The sensor board pinged again.

Same ghost. Closer.

She blinked once, and whatever had tried to crawl up inside her went back where it belonged. Her expression flattened into something much easier to use.

“There you are.”

She confirmed the course change. Foxglove leaned into the turn, hull giving a long, familiar groan like it wanted her to know it was doing this under protest.

“Oh, hush. You love a dramatic exit.”

Taryn dropped into the pilot’s chair and buckled the lap strap with one hand while pulling up defensive systems with the other.
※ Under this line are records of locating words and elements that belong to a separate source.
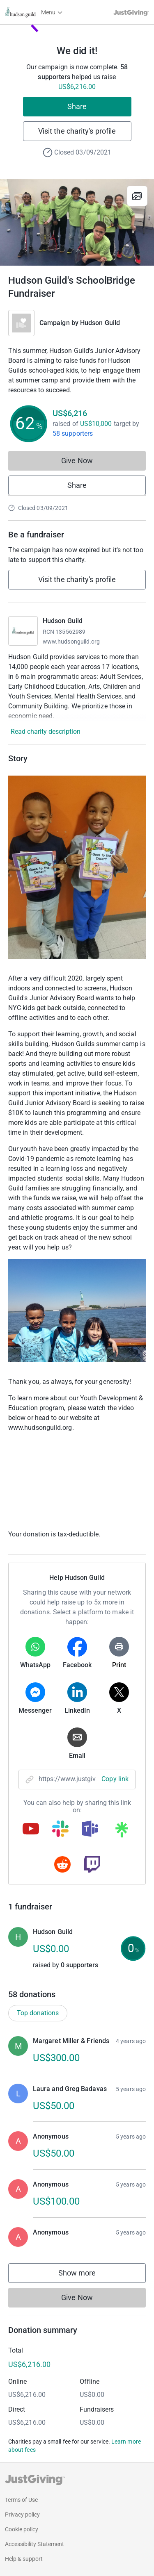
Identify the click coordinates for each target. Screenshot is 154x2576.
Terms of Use (21, 2499)
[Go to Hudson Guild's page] (23, 631)
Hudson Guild (100, 323)
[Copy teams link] (90, 1829)
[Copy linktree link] (121, 1831)
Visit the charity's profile (77, 131)
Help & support (24, 2559)
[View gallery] (137, 196)
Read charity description (45, 731)
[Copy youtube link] (31, 1829)
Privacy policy (22, 2514)
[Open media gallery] (77, 222)
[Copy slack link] (60, 1829)
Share (77, 106)
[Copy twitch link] (92, 1865)
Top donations (38, 2013)
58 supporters (73, 433)
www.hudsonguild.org (71, 641)
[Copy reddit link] (62, 1865)
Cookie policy (21, 2529)
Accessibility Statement (34, 2544)
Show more (85, 2275)
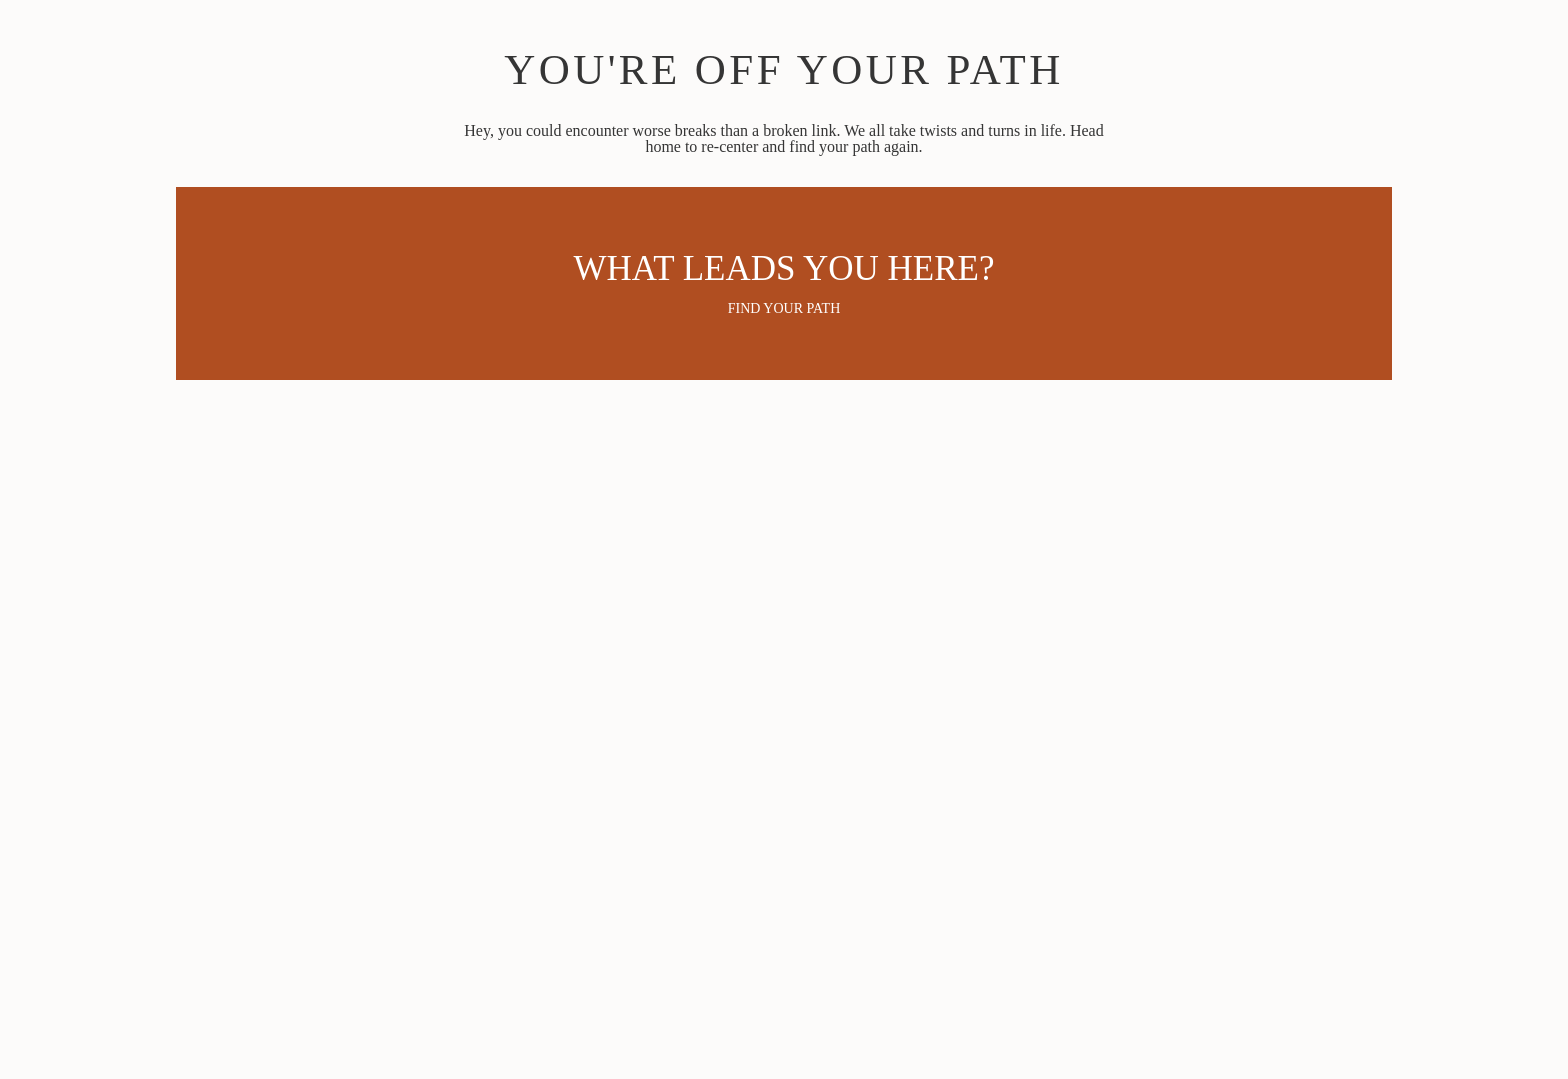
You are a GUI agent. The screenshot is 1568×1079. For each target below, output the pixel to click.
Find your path (784, 309)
The light phaser emitter showed amber, because of course it did. The universe had a sense of humour, and it was rubbish.

She slapped the side of the console. “No. Do not give me amber. We talked about amber.”

The status light flickered.

“Foxy, I swear, if you embarrass me in front of whatever creepy little sensor ghost that is, I’m replacing your starboard coupling with the cheap one.”

The status shifted reluctantly into green.

Taryn smiled without warmth. “Knew you were listening.”

The unread message kept blinking from the corner of the display, small and patient and far more dangerous than the contact ghost. She did not open it. Not yet. Maybe not ever. Maybe in five minutes. Maybe after she stopped being stupid enough to hope.

Outside, the stars slid sideways as Foxglove slipped off the approved route and into the darker space between official places. Small, pale and stubborn, with a poisonous flower painted near her name and an engine note that sounded one bad decision away from poetry.

Taryn settled both hands on the controls, eyes on the sensor feed, jaw set.

“Right,” she murmured. “Let’s see who’s being nosy.”